_TASK DIRECTIONS_:
From the entries below, report how many lines contain the string "section". Only the number is wanted.

+++ DATA TO EXAMINE

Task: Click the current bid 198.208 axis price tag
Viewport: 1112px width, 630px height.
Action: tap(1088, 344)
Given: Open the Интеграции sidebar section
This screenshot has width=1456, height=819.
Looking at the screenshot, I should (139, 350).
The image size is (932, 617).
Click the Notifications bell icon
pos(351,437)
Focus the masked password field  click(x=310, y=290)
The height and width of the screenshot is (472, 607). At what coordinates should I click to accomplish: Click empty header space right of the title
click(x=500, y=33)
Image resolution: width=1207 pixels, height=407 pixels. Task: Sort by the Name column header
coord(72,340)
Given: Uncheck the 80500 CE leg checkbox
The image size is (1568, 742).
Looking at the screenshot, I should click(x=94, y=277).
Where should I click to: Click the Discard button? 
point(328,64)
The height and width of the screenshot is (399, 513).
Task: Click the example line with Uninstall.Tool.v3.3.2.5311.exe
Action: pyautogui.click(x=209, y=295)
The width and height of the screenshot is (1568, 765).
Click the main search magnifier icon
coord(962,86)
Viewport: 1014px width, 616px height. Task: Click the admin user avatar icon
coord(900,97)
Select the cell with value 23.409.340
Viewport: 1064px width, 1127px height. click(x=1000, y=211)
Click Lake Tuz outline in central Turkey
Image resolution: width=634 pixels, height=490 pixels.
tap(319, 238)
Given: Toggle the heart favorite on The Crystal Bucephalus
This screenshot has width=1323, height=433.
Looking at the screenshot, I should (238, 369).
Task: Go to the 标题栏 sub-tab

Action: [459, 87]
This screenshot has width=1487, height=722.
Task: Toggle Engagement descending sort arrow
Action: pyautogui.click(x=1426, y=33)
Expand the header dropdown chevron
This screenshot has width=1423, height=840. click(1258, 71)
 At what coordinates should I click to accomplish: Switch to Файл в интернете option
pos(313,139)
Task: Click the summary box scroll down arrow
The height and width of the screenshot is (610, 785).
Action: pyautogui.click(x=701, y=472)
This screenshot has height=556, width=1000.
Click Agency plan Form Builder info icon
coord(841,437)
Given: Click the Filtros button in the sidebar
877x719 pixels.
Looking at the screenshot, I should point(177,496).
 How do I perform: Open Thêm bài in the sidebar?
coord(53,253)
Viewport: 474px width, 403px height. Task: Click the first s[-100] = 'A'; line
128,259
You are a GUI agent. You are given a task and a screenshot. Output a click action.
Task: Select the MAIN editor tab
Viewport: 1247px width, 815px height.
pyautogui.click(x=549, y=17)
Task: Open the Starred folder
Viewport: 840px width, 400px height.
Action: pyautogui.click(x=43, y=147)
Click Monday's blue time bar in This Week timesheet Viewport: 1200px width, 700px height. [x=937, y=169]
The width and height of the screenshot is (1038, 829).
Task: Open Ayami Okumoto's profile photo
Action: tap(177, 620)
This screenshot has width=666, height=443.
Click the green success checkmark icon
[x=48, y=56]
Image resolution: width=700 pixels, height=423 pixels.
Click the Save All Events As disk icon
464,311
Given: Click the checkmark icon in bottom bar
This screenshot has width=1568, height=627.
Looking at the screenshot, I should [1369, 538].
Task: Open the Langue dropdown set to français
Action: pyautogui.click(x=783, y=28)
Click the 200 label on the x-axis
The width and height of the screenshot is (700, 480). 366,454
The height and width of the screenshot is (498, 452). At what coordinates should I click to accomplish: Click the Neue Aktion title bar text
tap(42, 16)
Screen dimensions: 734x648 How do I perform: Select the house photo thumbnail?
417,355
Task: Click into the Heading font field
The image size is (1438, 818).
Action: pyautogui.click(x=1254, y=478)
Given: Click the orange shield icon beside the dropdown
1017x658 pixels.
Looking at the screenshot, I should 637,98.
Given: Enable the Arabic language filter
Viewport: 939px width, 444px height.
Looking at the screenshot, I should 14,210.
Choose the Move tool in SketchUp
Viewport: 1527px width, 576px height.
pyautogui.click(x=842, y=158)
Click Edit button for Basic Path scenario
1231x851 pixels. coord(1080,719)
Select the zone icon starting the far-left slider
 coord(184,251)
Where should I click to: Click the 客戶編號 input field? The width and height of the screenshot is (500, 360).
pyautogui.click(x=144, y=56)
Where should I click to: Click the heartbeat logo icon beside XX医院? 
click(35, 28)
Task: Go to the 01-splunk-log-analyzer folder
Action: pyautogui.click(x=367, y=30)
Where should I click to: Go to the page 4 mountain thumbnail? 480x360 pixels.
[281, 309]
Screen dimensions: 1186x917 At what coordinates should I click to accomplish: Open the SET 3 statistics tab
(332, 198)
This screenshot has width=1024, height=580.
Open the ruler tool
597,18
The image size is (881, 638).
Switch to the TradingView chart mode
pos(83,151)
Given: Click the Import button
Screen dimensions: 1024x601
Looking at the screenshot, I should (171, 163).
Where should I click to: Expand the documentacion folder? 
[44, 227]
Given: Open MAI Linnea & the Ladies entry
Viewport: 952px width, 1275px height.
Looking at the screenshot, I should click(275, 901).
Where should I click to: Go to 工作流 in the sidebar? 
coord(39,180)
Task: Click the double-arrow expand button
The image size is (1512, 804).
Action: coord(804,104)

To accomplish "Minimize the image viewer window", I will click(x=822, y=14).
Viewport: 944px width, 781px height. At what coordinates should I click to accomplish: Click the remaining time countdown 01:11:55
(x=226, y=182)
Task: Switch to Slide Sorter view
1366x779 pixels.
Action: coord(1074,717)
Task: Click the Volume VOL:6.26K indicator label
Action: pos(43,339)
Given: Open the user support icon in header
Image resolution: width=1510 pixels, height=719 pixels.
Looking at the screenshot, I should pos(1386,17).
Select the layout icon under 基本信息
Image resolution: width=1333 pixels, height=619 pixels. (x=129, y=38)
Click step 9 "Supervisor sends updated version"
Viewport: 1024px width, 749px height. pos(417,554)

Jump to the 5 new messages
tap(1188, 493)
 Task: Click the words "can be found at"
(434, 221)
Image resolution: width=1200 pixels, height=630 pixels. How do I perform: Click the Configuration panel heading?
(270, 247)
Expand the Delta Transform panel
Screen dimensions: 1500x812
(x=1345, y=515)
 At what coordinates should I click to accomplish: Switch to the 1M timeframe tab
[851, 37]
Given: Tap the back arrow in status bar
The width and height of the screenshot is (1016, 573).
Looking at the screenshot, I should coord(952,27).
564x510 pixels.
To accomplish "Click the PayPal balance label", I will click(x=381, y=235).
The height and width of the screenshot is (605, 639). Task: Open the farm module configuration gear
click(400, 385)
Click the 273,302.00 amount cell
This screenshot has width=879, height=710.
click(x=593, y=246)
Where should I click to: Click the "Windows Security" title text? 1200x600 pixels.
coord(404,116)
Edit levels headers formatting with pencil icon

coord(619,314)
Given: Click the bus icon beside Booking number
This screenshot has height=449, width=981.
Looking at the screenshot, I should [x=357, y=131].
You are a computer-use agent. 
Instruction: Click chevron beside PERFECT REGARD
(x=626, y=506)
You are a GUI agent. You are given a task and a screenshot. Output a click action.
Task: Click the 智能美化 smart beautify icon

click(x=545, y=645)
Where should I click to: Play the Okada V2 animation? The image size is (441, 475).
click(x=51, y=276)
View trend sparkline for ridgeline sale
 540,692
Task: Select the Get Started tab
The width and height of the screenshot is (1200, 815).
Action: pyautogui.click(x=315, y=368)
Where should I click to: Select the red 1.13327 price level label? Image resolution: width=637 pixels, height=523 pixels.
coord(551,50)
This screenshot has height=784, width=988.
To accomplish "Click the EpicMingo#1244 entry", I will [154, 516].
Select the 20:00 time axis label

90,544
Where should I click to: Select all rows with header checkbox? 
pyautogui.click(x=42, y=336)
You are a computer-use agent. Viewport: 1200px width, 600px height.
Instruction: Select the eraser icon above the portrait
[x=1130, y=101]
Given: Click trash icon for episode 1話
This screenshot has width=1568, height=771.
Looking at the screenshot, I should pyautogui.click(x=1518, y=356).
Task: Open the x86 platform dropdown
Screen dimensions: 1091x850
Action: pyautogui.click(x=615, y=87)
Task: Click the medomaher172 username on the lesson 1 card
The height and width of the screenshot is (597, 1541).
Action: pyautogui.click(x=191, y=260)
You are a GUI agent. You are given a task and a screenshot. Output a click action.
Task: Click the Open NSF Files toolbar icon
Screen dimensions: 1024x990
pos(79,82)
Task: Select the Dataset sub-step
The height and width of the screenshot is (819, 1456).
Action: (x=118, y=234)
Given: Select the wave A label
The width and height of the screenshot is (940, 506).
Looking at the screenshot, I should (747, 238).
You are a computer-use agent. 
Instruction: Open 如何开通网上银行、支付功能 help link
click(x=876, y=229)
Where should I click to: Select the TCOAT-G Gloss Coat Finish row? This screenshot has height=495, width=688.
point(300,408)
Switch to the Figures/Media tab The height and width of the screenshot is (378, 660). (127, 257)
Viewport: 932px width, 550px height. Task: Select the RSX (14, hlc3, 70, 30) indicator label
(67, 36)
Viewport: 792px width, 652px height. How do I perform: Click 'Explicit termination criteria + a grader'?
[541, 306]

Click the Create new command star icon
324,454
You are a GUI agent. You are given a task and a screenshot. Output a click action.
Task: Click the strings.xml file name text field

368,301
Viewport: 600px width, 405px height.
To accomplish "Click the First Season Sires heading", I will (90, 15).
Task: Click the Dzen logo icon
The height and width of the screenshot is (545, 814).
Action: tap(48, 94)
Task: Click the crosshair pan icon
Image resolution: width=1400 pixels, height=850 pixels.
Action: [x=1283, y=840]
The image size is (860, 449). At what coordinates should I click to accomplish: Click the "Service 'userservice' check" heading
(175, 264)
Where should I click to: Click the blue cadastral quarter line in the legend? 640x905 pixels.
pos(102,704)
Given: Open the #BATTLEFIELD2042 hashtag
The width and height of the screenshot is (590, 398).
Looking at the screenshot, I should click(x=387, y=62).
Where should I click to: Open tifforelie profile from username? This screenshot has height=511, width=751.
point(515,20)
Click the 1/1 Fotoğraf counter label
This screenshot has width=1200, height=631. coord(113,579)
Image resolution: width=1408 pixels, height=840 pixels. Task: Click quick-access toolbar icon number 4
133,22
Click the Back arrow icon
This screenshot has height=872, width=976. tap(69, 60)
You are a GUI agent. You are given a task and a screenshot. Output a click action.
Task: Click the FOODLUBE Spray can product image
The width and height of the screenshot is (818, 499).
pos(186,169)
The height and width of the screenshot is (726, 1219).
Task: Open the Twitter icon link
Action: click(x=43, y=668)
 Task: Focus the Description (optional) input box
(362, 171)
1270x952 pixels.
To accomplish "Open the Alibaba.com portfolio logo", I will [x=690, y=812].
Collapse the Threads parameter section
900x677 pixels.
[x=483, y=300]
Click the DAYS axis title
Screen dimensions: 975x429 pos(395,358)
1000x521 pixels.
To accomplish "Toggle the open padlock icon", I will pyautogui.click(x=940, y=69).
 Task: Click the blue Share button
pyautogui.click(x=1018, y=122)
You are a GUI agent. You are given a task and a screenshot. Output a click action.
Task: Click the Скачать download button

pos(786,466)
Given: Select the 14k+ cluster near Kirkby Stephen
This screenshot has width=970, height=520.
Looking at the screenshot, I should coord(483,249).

++++++

_TASK OUTPUT_:
2